WHAT THE EXERCISE ASKS -
Each line in the data holding "agent" should be listed.

RECORDS PROVIDED -

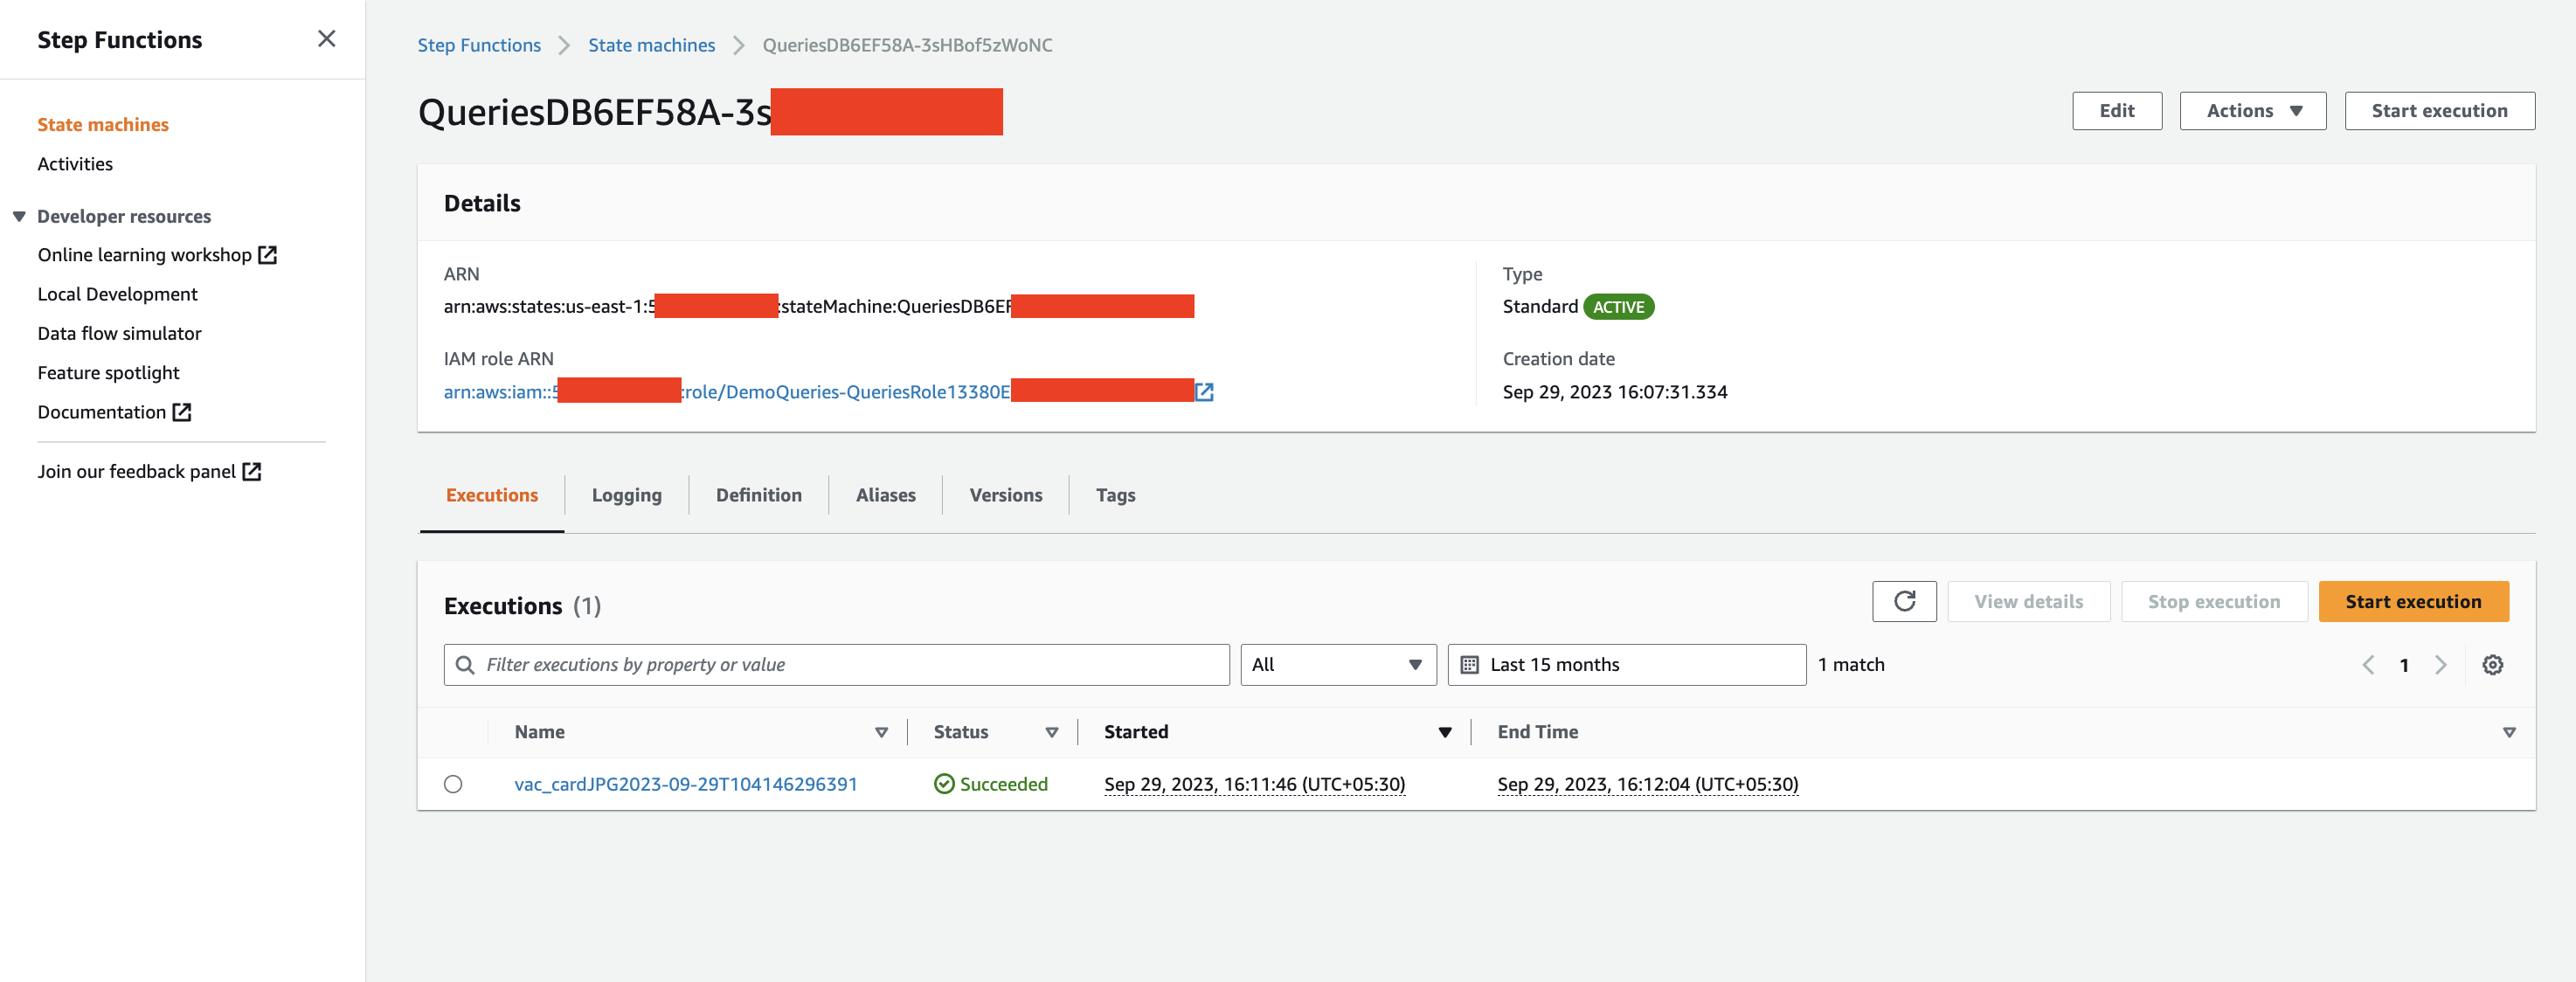Image resolution: width=2576 pixels, height=982 pixels.
Task: Click the Edit button
Action: click(2116, 111)
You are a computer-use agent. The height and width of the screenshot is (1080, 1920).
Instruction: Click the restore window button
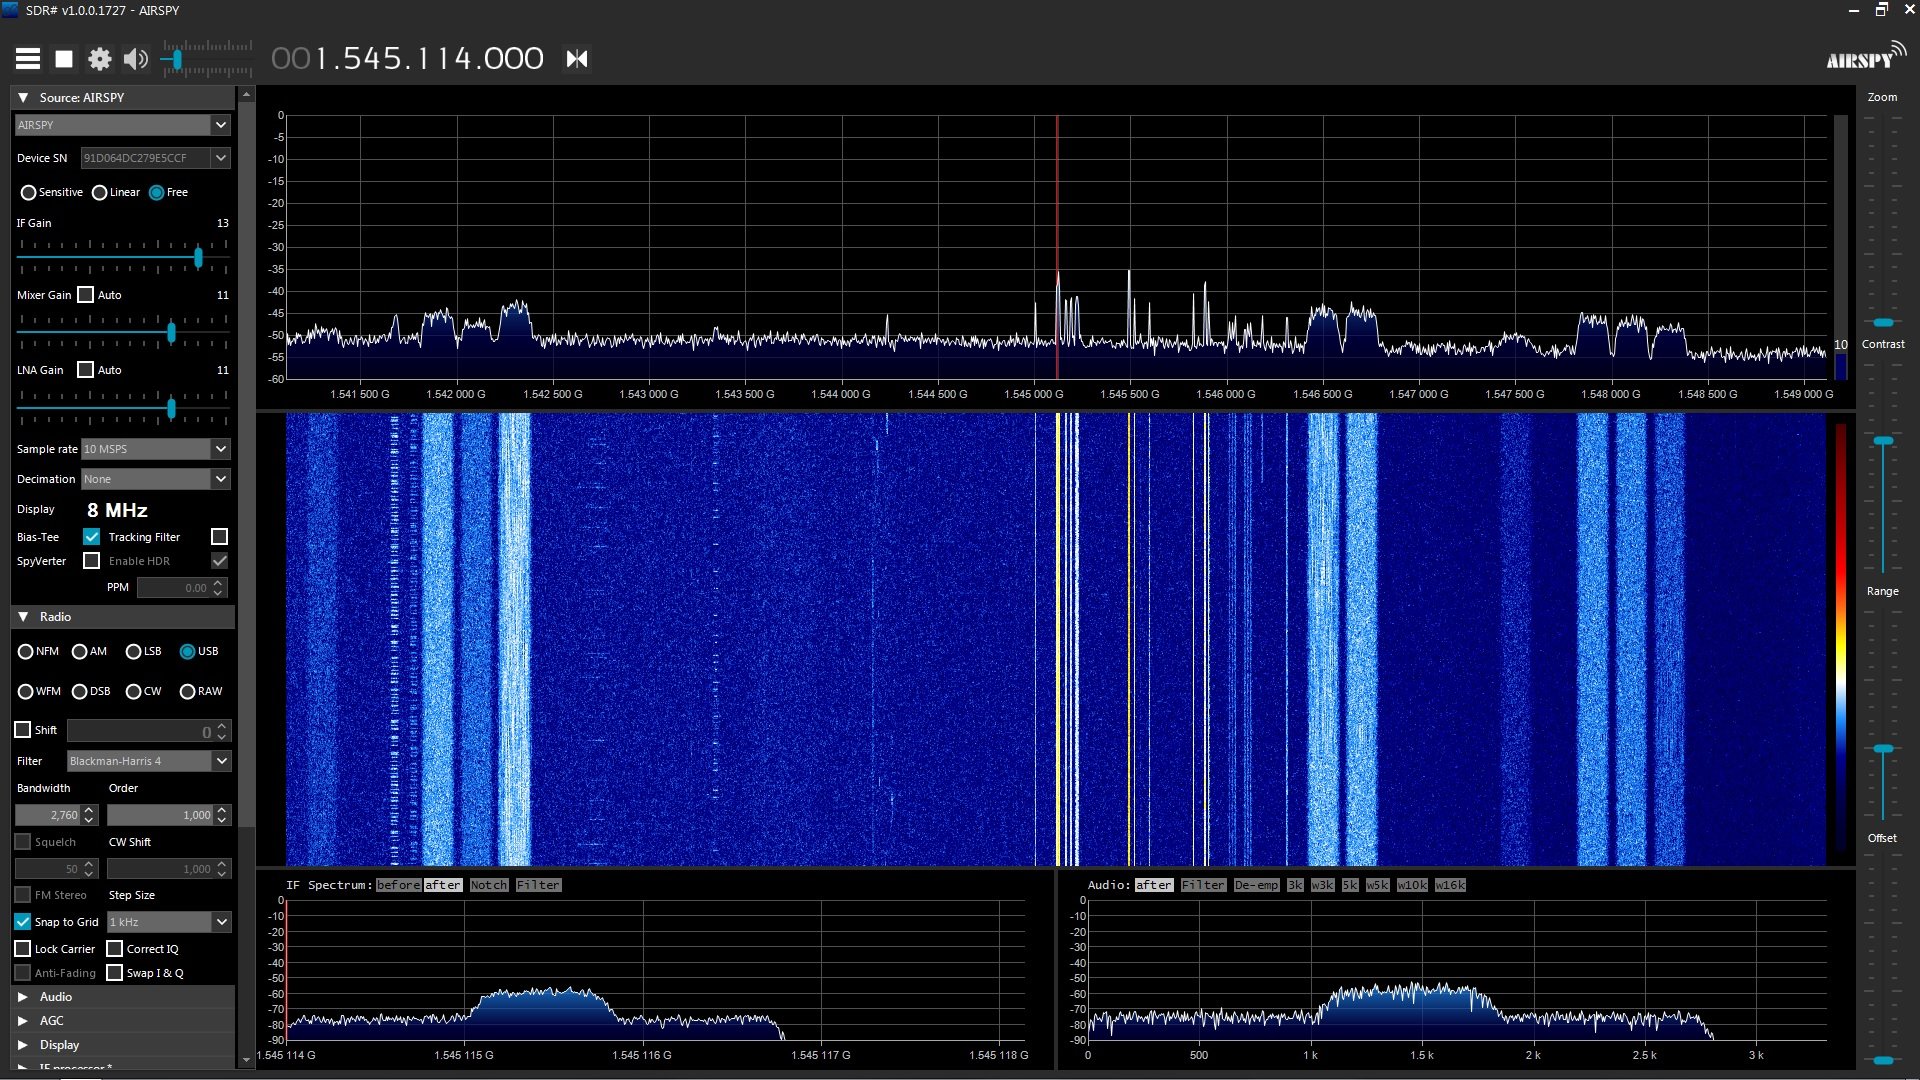(x=1881, y=10)
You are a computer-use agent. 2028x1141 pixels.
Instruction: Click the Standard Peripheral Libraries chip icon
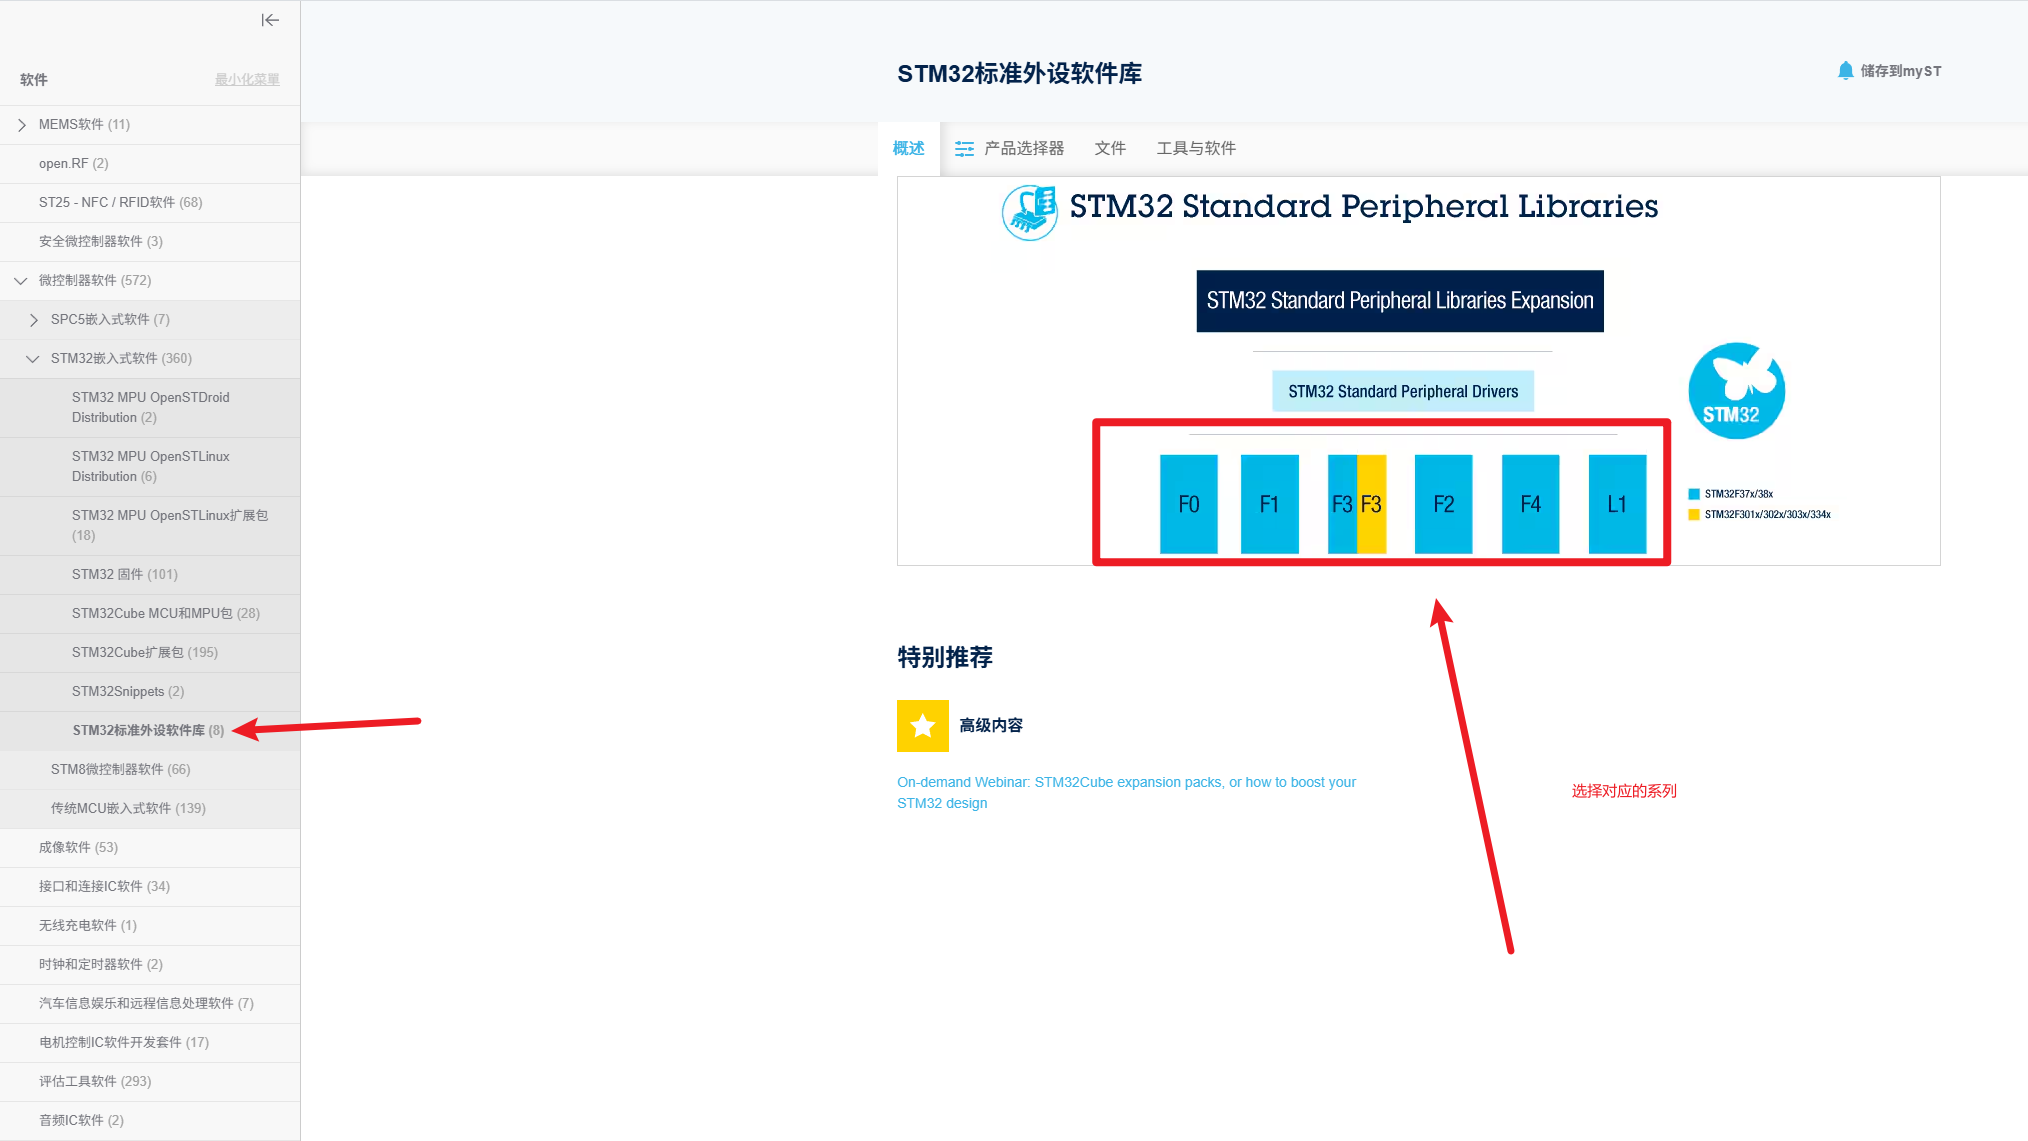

RESULT FOR THIS EXERCISE -
You are a computer-use agent. The height and width of the screenshot is (1080, 1920).
You are a computer-use agent. 2028x1141 pixels.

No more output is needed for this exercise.